I Googled "convicts" + fish, but I don't think I got the correct results (they look too big).

Can you provide me with a link? I'd like to learn more.


----------



## george (Apr 11, 2009)

http://en.wikipedia.org/wiki/Convict_cichlid

http://www.cichlid-forum.com/articles/a_nigrofasciatus.php


----------



## Fishfur (Mar 4, 2012)

Only problem with convicts is that they are not livebearers.
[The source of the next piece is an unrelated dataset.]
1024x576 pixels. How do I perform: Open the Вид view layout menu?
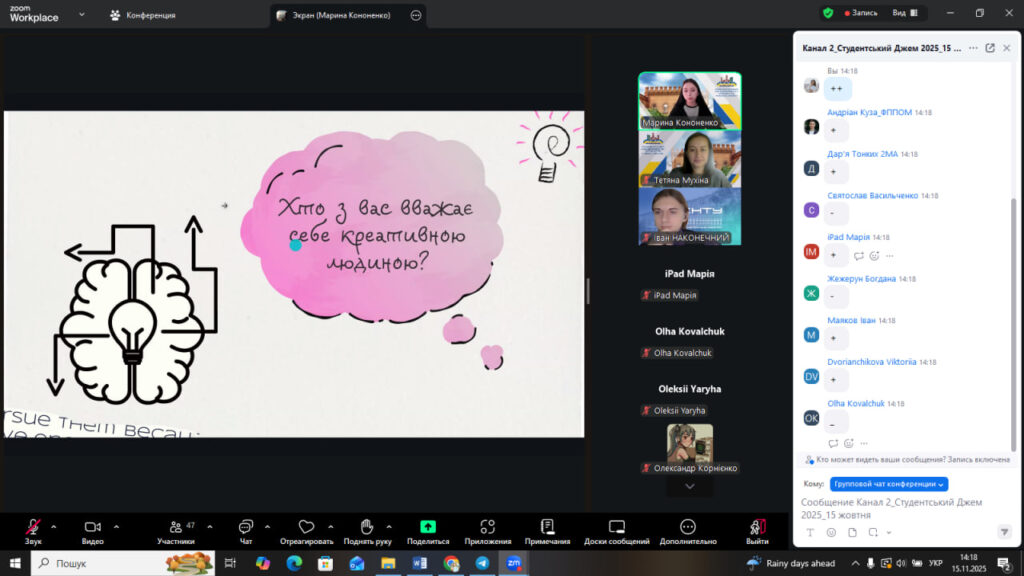click(904, 13)
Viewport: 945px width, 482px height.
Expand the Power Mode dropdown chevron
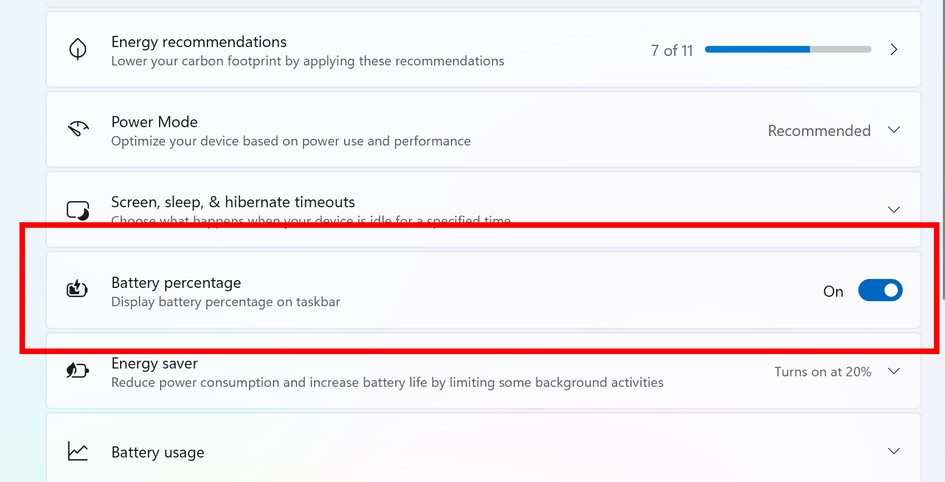click(x=894, y=130)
Left to grow to adult size, they can get to about four inches or so, I think, but I'm not sure how old they have to be to begin reproducing.


----------



## macKRAZY (Feb 15, 2012)

i have a 70 gallon tank with potted plants and no substrate(easy to clean and nice to look at with plants/hiding places).. i have no heater/filter and it houses platies and guppies used for feeders... i do a 25% WC once a week.
my cichlids eat them with no problems... they breed like crazy and i have had no sick/dead fish from feeding or lack of filter/heater 

you will be fine with no heater!


----------



## macKRAZY (Feb 15, 2012)

macKRAZY said:


> i have a 70 gallon tank with potted plants and no substrate(easy to clean and nice to look at with plants/hiding places).. i have no heater/filter and it houses platies and guppies used for feeders... i do a 25% WC once a week.
> my cichlids eat them with no problems... they breed like crazy and i have had no sick/dead fish from feeding or lack of filter/heater
> 
> you will be fine with no heater!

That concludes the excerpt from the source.